Gosto...


Gosto de estar sozinha sabendo que há gente perto, gosto de me estender na relva, de me sentar no chão, de andar descalça. 
Gosto dos fins de tarde, no verão, da luz a adormecer no rio. 
Gosto de me enterrar na areia, de mergulhar nua no mar.
Gosto do cheiro dos lençóis lavados, principalmente daqueles que a mãe punha na cama quando eu era criança. 
Gosto de lembrar o assobio do meu pai quando chegava a casa. 
Gosto de gargalhadas destrambelhadas, gosto de dançar feita doida.

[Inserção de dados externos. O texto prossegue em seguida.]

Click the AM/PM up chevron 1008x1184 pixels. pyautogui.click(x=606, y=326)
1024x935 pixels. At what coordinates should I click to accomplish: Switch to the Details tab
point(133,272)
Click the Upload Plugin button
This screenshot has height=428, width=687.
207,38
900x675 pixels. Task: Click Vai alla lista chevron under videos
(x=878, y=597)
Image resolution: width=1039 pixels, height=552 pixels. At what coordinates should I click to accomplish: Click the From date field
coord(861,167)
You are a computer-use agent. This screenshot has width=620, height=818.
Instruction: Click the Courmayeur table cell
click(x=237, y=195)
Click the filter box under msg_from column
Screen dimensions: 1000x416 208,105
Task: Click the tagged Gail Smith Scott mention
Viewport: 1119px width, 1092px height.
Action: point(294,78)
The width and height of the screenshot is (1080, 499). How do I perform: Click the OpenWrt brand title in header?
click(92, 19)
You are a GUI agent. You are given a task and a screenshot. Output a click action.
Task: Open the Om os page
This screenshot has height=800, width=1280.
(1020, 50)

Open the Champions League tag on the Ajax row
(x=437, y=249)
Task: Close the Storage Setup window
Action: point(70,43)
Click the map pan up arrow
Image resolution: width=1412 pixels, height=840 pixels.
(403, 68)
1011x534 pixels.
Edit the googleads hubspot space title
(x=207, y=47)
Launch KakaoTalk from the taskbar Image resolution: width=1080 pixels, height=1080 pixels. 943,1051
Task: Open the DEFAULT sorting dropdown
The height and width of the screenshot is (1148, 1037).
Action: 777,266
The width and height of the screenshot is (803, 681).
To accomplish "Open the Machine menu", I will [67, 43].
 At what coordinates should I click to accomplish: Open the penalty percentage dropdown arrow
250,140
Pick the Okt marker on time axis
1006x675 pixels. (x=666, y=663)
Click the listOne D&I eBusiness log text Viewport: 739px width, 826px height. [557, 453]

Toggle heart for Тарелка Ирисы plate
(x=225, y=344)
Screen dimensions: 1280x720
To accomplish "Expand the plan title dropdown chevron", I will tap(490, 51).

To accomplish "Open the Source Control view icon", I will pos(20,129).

Gosto de me enroscar. Gosto de mantas e lenços.
Gosto de entrar num livro e perder a noção do tempo.
Gosto de personagens complexas, das suas fraquezas e contradições.
Gosto de retratos a preto e branco.
Gosto de me escapulir que nem lagartixa nos muros.
Gosto de sentir a água quente a correr pelo corpo.
Gosto de trepadeiras e árvores de copa redonda. 
Gosto de alpendres e cadeiras de baloiço.
Gosto de estar sentada no silêncio das igrejas, ainda que não seja crente. Gosto de vitrais e de florestas sombrias.
Gosto do cheirinho dos cachorros quando nascem e do pão acabado de cozer.
Gosto de gente e de abraços.
Gosto de adormecer os bebés ao som da minha voz.
Gosto do amor antes de acontecer.
Gosto do vermelho, gosto dele tingindo as papoilas, gosto dele apontando caminhos de revolta e de esperança.